Zuletzt aktualisiert 21. Oktober 2023
Zuerst war es ein Gerücht, dann wurde der Plan „angedacht“, jetzt ist er Wirklichkeit: Sahra Wagenknecht verlässt die Linke und gründet eine eigene Partei. Mindestens hundert linke Noch-Mitglieder wollen in der Kernmannschaft des Wagenknecht-Projektes mitmachen, heißt es in diesen Tagen in Berlin. Darunter sind offenbar auch Abgeordnete und erfahrene Mitarbeiter der linken Bundestagsfraktion.
Die wird es dann im Laufe der kommenden Woche nicht mehr geben. Die Linke schrumpft von der Fraktion zur Gruppe im deutschen Bundestag, verliert Geld und Mitwirkungs-Möglichkeiten. Dementsprechend gereizt reagiert ihr Noch-Fraktionsvorsitzender Dietmar Bartsch mit der uncharmanten Äußerung über Wagenknechts „unverantwortlichen“ Weggang: „Es ist wie mit der Oma, die Krebs hat. Man weiß, sie stirbt, aber wenn es soweit ist, ist es doch traurig.“
Das Meinungsforschungsinstitut Yougov hat zwischen dem 15. und dem 20. September 2023 unter 2134 repräsentativ ausgewählten Personen eine Umfrage zu den Wahlchancen einer Wagenknecht-Partei durchgeführt. Die kann demnach mit Wahlergebnissen zwischen 10 und 20 Prozent der Stimmen rechnen – im Osten mehr und im Westen weniger. 55 Prozent der Wähler der Linken und 26 Prozent der AfD-Wähler können sich demnach vorstellen, ihr Wahlkreuz bei Sahra Wagenknecht zu machen, die zudem einige frustrierte Nichtwähler an die Wahlurne zurückholen könnte.
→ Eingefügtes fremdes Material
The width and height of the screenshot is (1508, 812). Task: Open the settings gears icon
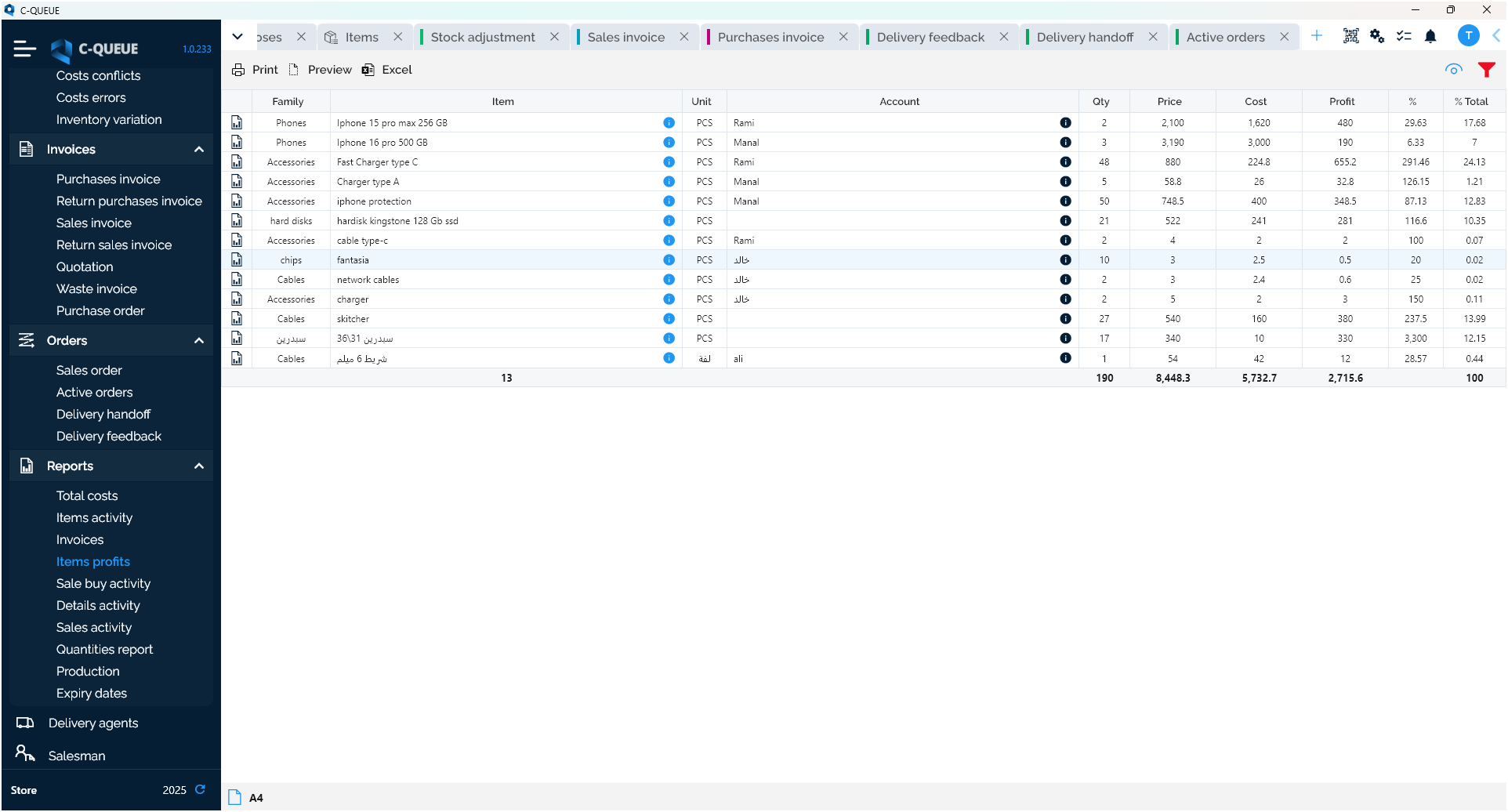1377,37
Das politische Profil der Wagenknecht-Partei ist in dieser Kombination bislang in Deutschland noch nie parlamentarisch verankert gewesen:
Sozialistisch: Der Kampf gegen den Globalisierungskapitalismus war Wagenknecht schon immer ein Herzensanliegen. Die neue Partei wird versuchen, sich ein deutliches soziales Profil zu geben und als Interessenvertreter der materiell Deklassierten aufzutreten.
Zuwanderungskritisch: Die neue Partei wird sowohl den Asylmissbrauch ablehnen als auch den Import ausländischer Arbeitskräfte zu dem Zweck, die Löhne in Deutschland zu drücken.
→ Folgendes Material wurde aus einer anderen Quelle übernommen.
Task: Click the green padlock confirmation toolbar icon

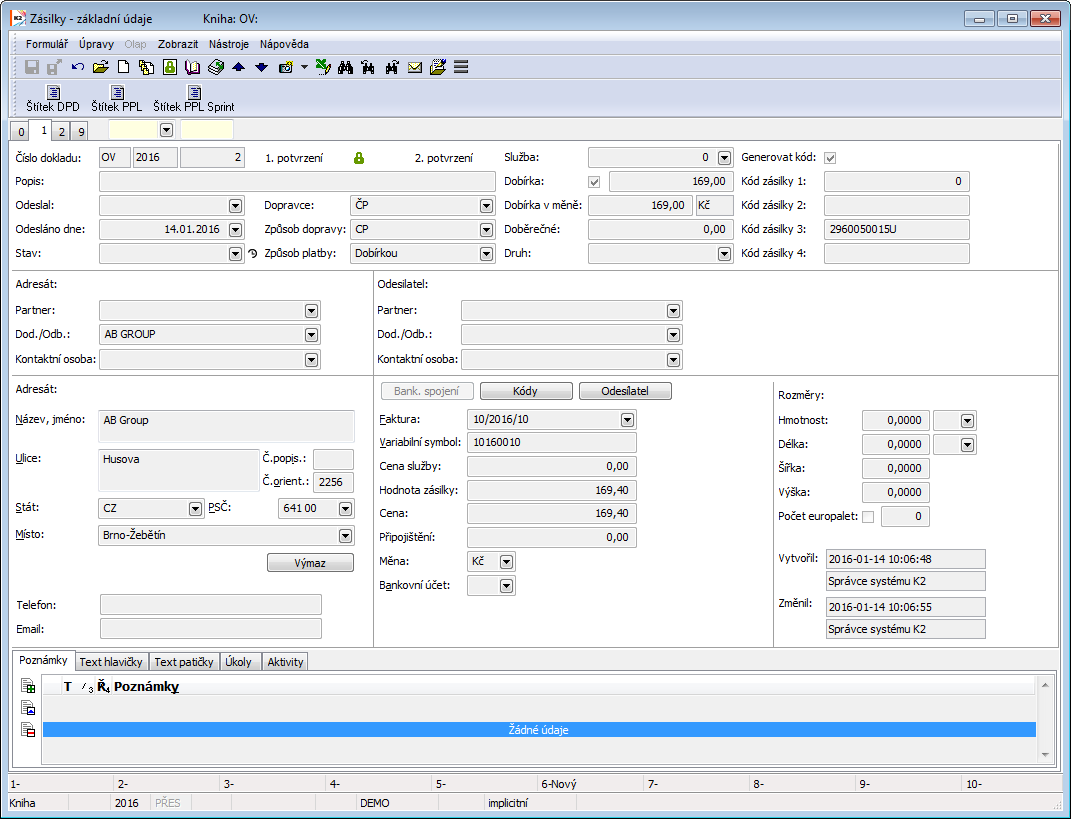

Weder woke noch ökofaschistisch: Die Neigung der Linken zu woken und ökofaschistischen Positionen wird die neue Partei nicht mitmachen.
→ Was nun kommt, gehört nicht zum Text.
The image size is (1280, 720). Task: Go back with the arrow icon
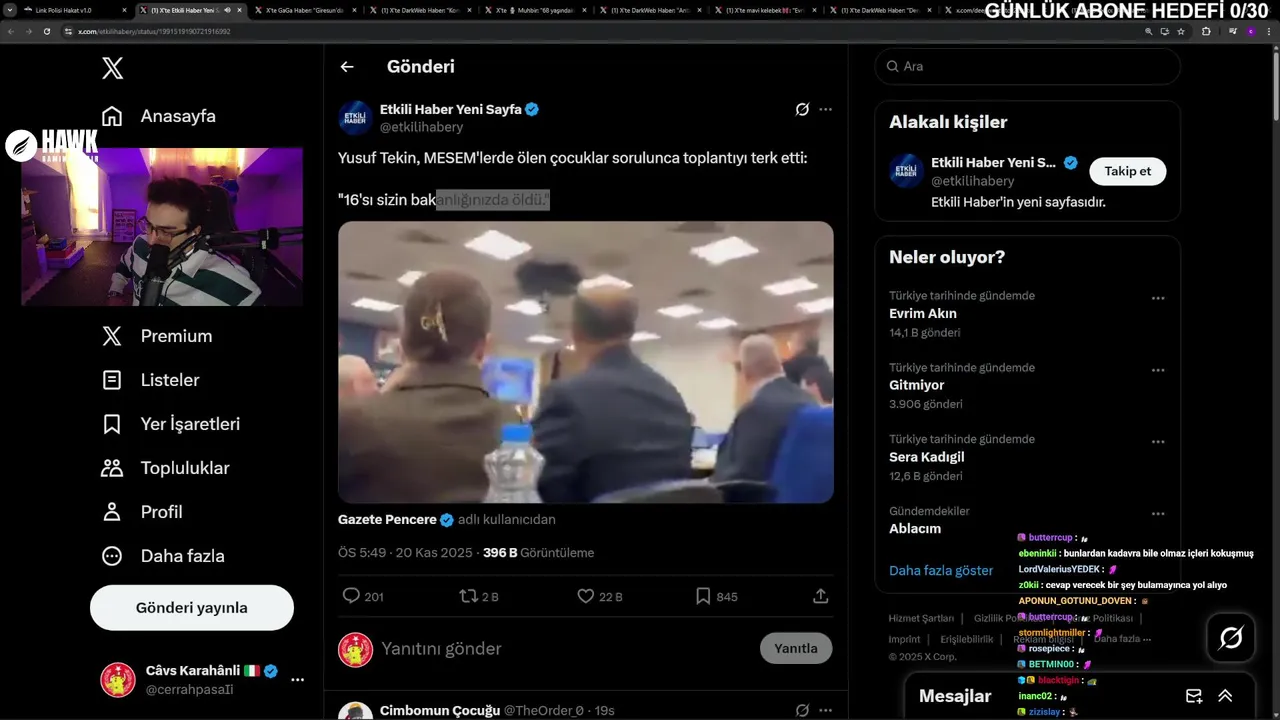point(347,67)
DDR-Nostalgie: Gegenüber der DDR dürfte die Wagenknecht-Partei mit einer apologetischen Grundhaltung auftreten – vor allem im Osten.
Die meisten Überschneidungen wird diese neue Partei mit der AfD haben. Und deshalb lautet die Gretchenfrage an Sahra: Wie wäre es mit einer wagenknechtrot-blauen Koalition beispielsweise in Sachsen oder in Thüringen? Zunächst wird sie solche Phantasien empört zurückweisen. Was dann später daraus werden wird, müssen wir abwarten.
Jedenfalls aber in einer Hinsicht macht sich Sahra Wagenknecht in diesen Tagen um Deutschland verdient: Sie verkürzt die Leiden der krebskranken Partei des Dietmar Bartsch, die voraussichtlich im nächsten Deutschen Bundestag nicht mehr vertreten sein wird.